SerialDispatcherP implements a double buffer receive queue for incoming serial 
packets.  This double buffer queue is intended to operate in a FIFO manner.

SerialDispatcherP is implemented as two major parts.  The first part operates 
at the async (interrupt) level and is responsible buffer allocation, byte 
reception, buffer completion.  The second part is responsible for packet 
delivery and operates at the task level.

Two buffer slots are provided and this implements the double buffering.  One 
buffer can be in delivery while another buffer is receiving an incoming packet. 
 Under heavy loads both buffers will be in delivery and new incoming data 
should be discarded.

Buffers handed off to the task layer for delivery should be handled in a 
strictly FIFO order.

The current implemenation of SerialDispatcherP (rev 5204) only provides a 
single set of state information and can only convey information about one 
buffer slot to the delivery task.

What steps will reproduce the problem?
1. Single step the code and set up a scenerio where the 2nd buffer is signalled 
complete prior to the receiveTask running (key variable is receiveTaskPending). 

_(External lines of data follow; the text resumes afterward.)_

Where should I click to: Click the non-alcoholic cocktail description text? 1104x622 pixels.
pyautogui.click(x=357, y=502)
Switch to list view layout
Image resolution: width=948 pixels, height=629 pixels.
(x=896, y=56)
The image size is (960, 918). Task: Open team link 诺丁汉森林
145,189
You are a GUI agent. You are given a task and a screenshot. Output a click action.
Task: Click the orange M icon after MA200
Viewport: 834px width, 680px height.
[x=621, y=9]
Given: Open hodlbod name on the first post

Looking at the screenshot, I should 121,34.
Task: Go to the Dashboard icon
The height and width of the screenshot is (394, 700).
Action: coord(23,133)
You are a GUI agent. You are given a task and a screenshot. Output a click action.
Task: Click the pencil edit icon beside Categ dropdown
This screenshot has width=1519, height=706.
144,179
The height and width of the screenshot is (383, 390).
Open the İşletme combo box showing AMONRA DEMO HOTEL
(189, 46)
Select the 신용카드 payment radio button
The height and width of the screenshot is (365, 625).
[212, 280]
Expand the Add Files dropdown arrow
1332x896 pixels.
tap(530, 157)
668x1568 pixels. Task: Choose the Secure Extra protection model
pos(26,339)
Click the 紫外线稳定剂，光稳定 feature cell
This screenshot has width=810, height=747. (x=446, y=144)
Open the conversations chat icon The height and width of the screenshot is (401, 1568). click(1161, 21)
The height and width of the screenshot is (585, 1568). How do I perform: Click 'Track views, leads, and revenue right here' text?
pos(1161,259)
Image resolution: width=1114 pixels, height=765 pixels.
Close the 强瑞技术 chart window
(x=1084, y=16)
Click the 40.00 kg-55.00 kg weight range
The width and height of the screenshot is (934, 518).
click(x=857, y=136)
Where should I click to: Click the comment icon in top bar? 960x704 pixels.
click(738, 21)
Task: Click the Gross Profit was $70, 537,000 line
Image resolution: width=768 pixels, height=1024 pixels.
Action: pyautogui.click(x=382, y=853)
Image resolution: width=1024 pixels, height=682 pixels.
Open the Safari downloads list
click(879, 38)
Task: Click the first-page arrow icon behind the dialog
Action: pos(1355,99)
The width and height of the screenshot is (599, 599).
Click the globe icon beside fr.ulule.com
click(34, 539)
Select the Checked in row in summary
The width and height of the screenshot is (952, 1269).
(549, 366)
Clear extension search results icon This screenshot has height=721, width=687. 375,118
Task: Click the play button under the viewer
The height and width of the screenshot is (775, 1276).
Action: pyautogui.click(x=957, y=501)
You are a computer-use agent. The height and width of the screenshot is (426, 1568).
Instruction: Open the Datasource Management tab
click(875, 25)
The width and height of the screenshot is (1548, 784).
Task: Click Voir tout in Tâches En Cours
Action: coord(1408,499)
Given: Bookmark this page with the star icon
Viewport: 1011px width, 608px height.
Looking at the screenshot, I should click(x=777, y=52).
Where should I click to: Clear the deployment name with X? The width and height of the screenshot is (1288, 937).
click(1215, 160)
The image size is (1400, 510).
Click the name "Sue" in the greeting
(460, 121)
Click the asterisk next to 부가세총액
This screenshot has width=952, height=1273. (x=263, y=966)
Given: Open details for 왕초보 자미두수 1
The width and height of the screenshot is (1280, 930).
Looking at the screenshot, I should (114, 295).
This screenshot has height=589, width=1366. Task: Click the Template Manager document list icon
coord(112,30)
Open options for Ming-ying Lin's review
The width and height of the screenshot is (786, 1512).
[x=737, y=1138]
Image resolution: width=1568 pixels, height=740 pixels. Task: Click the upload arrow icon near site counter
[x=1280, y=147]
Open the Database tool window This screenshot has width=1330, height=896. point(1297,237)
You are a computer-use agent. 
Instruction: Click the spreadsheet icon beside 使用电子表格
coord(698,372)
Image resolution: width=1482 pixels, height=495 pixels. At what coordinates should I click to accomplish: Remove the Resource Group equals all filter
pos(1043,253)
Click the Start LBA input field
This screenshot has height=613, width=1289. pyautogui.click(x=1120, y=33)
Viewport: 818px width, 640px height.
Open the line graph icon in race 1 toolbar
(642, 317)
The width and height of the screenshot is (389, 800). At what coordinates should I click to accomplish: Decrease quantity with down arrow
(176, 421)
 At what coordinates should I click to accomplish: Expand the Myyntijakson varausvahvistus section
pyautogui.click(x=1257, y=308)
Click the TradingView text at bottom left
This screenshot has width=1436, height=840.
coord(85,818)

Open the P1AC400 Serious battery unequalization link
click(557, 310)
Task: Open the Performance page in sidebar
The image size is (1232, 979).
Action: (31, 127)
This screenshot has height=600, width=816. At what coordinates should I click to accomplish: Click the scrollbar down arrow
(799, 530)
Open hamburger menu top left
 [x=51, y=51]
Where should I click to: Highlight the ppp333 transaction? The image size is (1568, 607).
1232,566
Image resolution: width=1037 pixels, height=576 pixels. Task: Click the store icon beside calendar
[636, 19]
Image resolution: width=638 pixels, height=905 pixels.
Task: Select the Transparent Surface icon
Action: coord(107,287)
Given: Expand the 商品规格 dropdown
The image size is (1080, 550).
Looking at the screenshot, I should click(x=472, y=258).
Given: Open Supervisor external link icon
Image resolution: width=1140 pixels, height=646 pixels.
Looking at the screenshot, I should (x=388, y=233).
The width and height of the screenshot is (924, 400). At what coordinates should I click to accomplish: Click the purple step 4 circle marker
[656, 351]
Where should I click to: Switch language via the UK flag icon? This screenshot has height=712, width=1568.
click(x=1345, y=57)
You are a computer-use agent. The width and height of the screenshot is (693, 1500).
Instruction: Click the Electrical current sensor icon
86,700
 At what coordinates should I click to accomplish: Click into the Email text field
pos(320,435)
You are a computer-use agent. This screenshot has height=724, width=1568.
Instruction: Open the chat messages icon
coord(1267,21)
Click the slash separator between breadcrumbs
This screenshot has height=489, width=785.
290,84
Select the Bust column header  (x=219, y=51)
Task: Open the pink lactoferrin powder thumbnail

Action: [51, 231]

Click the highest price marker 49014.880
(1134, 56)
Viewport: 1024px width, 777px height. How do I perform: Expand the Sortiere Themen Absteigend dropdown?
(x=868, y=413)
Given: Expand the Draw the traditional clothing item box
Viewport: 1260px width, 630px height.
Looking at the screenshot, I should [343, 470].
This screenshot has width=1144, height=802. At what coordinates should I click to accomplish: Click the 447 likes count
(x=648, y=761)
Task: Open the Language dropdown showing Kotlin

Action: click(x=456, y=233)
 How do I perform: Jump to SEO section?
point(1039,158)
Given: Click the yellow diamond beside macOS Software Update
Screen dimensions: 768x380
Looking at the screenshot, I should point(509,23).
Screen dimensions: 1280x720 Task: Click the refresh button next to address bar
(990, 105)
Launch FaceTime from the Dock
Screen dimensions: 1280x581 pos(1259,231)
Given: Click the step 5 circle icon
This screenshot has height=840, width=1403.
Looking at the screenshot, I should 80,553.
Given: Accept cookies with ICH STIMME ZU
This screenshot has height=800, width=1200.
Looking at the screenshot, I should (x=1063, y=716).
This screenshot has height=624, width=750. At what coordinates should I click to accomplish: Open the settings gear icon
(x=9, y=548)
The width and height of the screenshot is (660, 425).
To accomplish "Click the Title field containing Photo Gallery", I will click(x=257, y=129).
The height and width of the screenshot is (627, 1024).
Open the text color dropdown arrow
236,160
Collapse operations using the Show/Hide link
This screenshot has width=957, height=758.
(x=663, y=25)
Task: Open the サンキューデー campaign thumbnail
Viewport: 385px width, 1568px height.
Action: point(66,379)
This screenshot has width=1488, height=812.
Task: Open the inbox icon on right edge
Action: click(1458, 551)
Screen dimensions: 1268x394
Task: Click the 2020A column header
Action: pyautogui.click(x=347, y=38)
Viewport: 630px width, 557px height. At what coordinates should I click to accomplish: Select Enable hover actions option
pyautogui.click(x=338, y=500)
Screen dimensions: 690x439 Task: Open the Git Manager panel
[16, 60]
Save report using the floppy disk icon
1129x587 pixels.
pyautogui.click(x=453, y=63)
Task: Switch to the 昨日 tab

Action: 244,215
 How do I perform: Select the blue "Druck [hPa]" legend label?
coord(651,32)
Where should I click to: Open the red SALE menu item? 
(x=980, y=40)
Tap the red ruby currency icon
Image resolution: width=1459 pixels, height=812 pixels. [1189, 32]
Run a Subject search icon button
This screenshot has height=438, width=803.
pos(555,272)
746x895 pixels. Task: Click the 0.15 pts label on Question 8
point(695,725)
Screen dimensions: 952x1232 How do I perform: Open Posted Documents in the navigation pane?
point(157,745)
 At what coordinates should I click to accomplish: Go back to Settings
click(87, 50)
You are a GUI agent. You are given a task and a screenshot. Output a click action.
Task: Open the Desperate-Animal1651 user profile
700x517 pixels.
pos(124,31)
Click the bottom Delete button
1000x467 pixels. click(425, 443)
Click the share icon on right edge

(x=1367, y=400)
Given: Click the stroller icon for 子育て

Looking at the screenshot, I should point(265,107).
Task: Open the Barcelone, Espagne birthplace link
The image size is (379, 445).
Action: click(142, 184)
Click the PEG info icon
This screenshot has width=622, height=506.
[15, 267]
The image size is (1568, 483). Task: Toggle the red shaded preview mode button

This problem exists because there isn't sufficient state to properly  run the 2 
slot FIFO queue in strict FIFO order while maintaining proper mutual exclusion.

This problem is a race condition.  If the receiveTask executes (and clears 
receiveTaskPending) prior to a new packet being signalled as available then no 
problem occurs.

What is the expected output? What do you see instead?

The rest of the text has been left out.